[Source data Boundary: Start]
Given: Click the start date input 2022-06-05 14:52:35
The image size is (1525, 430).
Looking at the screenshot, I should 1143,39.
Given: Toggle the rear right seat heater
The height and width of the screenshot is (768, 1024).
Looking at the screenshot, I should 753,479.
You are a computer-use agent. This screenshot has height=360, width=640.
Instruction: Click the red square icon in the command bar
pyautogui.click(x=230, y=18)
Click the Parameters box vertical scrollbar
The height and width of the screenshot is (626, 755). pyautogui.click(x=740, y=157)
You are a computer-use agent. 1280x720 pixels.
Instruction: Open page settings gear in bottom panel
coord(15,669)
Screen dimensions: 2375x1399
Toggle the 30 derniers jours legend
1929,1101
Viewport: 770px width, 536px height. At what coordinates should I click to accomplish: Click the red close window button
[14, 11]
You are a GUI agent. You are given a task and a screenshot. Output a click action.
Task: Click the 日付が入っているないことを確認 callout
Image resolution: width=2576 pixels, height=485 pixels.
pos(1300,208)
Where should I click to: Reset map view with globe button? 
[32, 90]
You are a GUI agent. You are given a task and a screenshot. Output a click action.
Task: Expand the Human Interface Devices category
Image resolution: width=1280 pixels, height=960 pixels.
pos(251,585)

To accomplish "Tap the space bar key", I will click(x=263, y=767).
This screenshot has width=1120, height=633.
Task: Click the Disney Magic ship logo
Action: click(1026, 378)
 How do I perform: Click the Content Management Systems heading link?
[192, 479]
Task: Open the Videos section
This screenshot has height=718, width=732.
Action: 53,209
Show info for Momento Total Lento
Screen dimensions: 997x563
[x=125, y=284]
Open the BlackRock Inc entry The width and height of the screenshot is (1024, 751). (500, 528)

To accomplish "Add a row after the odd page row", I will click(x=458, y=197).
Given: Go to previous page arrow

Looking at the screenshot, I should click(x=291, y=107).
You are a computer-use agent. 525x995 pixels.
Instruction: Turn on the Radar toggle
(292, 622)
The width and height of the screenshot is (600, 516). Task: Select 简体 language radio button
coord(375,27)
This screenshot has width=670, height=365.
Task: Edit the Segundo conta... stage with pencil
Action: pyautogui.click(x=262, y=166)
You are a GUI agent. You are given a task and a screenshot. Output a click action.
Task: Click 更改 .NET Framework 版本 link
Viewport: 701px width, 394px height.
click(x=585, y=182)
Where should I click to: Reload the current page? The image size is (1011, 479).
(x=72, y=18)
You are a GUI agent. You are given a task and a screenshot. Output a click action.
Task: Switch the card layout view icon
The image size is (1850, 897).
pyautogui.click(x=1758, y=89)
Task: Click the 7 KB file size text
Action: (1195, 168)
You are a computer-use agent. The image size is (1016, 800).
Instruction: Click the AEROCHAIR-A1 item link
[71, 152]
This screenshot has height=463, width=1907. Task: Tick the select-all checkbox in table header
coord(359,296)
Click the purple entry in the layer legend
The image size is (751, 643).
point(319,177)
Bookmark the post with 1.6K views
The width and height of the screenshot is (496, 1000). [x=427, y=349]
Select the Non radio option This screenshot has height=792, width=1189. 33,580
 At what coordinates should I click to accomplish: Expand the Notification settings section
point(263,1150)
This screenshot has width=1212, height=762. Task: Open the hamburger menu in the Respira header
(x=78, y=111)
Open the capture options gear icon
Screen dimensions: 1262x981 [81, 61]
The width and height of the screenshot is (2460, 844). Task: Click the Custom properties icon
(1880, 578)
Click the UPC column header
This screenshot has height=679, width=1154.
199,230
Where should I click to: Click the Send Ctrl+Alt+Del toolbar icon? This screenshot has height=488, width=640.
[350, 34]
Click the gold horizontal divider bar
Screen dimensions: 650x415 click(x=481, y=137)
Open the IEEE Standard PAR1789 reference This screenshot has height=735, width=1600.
[Source data Boundary: End]
» Task directions
Write out each entry again, character for character.

» Written solution
Given: Click the start date input 2022-06-05 14:52:35
The image size is (1525, 430).
Looking at the screenshot, I should 1143,39.
Given: Toggle the rear right seat heater
The height and width of the screenshot is (768, 1024).
Looking at the screenshot, I should 753,479.
You are a computer-use agent. This screenshot has height=360, width=640.
Instruction: Click the red square icon in the command bar
pyautogui.click(x=230, y=18)
Click the Parameters box vertical scrollbar
The height and width of the screenshot is (626, 755). pyautogui.click(x=740, y=157)
You are a computer-use agent. 1280x720 pixels.
Instruction: Open page settings gear in bottom panel
coord(15,669)
Screen dimensions: 2375x1399
Toggle the 30 derniers jours legend
1929,1101
Viewport: 770px width, 536px height. At what coordinates should I click to accomplish: Click the red close window button
[14, 11]
You are a GUI agent. You are given a task and a screenshot. Output a click action.
Task: Click the 日付が入っているないことを確認 callout
Image resolution: width=2576 pixels, height=485 pixels.
pos(1300,208)
Where should I click to: Reset map view with globe button? 
[32, 90]
You are a GUI agent. You are given a task and a screenshot. Output a click action.
Task: Expand the Human Interface Devices category
Image resolution: width=1280 pixels, height=960 pixels.
pos(251,585)

To accomplish "Tap the space bar key", I will click(x=263, y=767).
This screenshot has width=1120, height=633.
Task: Click the Disney Magic ship logo
Action: click(1026, 378)
 How do I perform: Click the Content Management Systems heading link?
[192, 479]
Task: Open the Videos section
This screenshot has height=718, width=732.
Action: 53,209
Show info for Momento Total Lento
Screen dimensions: 997x563
[x=125, y=284]
Open the BlackRock Inc entry The width and height of the screenshot is (1024, 751). (500, 528)

To accomplish "Add a row after the odd page row", I will click(x=458, y=197).
Given: Go to previous page arrow

Looking at the screenshot, I should click(x=291, y=107).
You are a computer-use agent. 525x995 pixels.
Instruction: Turn on the Radar toggle
(292, 622)
The width and height of the screenshot is (600, 516). Task: Select 简体 language radio button
coord(375,27)
This screenshot has width=670, height=365.
Task: Edit the Segundo conta... stage with pencil
Action: pyautogui.click(x=262, y=166)
You are a GUI agent. You are given a task and a screenshot. Output a click action.
Task: Click 更改 .NET Framework 版本 link
Viewport: 701px width, 394px height.
click(x=585, y=182)
Where should I click to: Reload the current page? The image size is (1011, 479).
(x=72, y=18)
You are a GUI agent. You are given a task and a screenshot. Output a click action.
Task: Switch the card layout view icon
The image size is (1850, 897).
pyautogui.click(x=1758, y=89)
Task: Click the 7 KB file size text
Action: (1195, 168)
You are a computer-use agent. The image size is (1016, 800).
Instruction: Click the AEROCHAIR-A1 item link
[71, 152]
This screenshot has height=463, width=1907. Task: Tick the select-all checkbox in table header
coord(359,296)
Click the purple entry in the layer legend
The image size is (751, 643).
point(319,177)
Bookmark the post with 1.6K views
The width and height of the screenshot is (496, 1000). [x=427, y=349]
Select the Non radio option This screenshot has height=792, width=1189. 33,580
 At what coordinates should I click to accomplish: Expand the Notification settings section
point(263,1150)
This screenshot has width=1212, height=762. Task: Open the hamburger menu in the Respira header
(x=78, y=111)
Open the capture options gear icon
Screen dimensions: 1262x981 [81, 61]
The width and height of the screenshot is (2460, 844). Task: Click the Custom properties icon
(1880, 578)
Click the UPC column header
This screenshot has height=679, width=1154.
199,230
Where should I click to: Click the Send Ctrl+Alt+Del toolbar icon? This screenshot has height=488, width=640.
[350, 34]
Click the gold horizontal divider bar
Screen dimensions: 650x415 click(x=481, y=137)
Open the IEEE Standard PAR1789 reference This screenshot has height=735, width=1600.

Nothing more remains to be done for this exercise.